|Bill getting on the American Legion van early this morning for his appointment at the Wilmington VA - I'm on my own now (for a few hours anyway)|
Today is one of those rare days when I am in this house alone. Unlike some other folks who I will not name, I don't hit the panic button when I am alone. Rather, I savor and relish these few hours that I have our house ALL TO MYSELF. No explaining what I'm doing, when I'm doing it and why I am doing it. FREEDOM. I can come and go as I please without justifications and explanations. FREEDOM.
I'm taking a chance posting on this subject. The last time I posted about the treat of being alone, Bill read my blog and was very hurt. He hasn't been reading my blog as of late so I'm hoping he will miss this one.
Bill doesn't like me writing about our relationship, he thinks it is private. He is right but our relationship is a big part of my life. By not writing about our relationship in my therapeutic blog is leaving out a big chunk of why I have a blog.
This morning I read a blog of one of my favorite bloggers. He wrote of his parent's 52 year marriage. He wrote:
"it remains a puzzlement and a wonder to me how people do this viz. live together for decades without driving each other to drink or distraction."
I don't know about other couples, but I know our 48 year old relationship lasted because we love one another in spite of our many differences. Have we had fights? You bet. In fact we've had some doozies of battles. In fact, a few times I even prepared leave. But I could never imagine my life without Bill.
Is our life perfect? A simple answer, no. We have a strong relationship that will never be broken. I would never leave Bill.
Yet there are times like today when I really appreciate this little bit of space. Bill retired twenty-three years ago. He has always stayed home since that time. My "alone" time is when I go to work, shopping or go on vacation alone. Bill and I have one of those rare gay relationships where we don't have to travel together unlike almost all other gay couples I know who seem to be always joined at the hip whenever they leave their house. I remember all those years I used to vacation in Provincetown, Mass where I seemed to be the only lone gay traveler among all the gay couples and groups.
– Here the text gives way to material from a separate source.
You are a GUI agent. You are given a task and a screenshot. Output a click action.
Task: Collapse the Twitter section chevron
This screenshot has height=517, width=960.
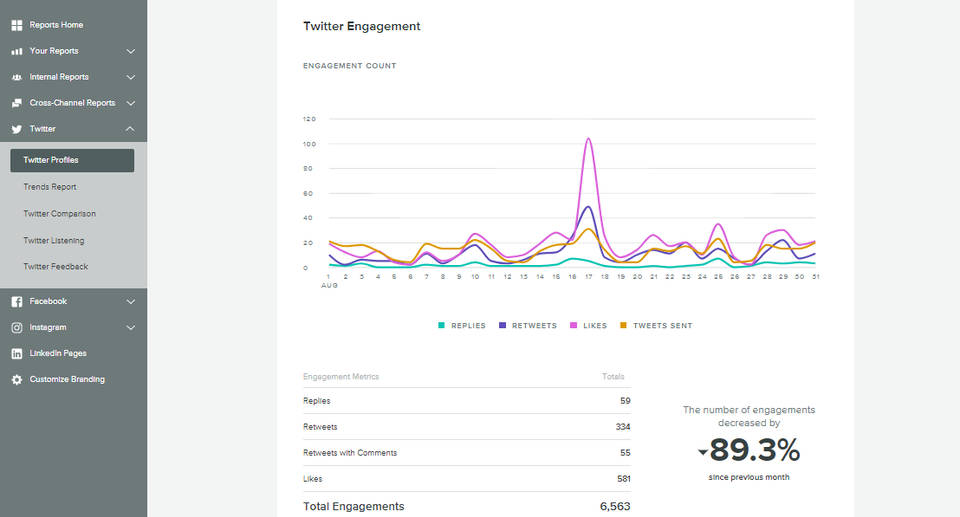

They always struck me as being very fearful of traveling alone. I never quite understood that fear. Very clingy and always extra loud laughter to let everyone know they were really having a GOOD TIME.
I haven't vacationed in Provincetown since the early Nineties. My "vacations" have been at home, with Bill. I probably didn't realize that all those years of Provincetown vacations was my time alone. These days my time alone is when I go to work two nights a week at the hotel, but then I'm not really alone am I? So that's why I appreciate these few hours I have alone this morning. Not that I still don't love Bill and want to spend the rest of my life with him. I do. But it is nice to have a few hours alone this morning.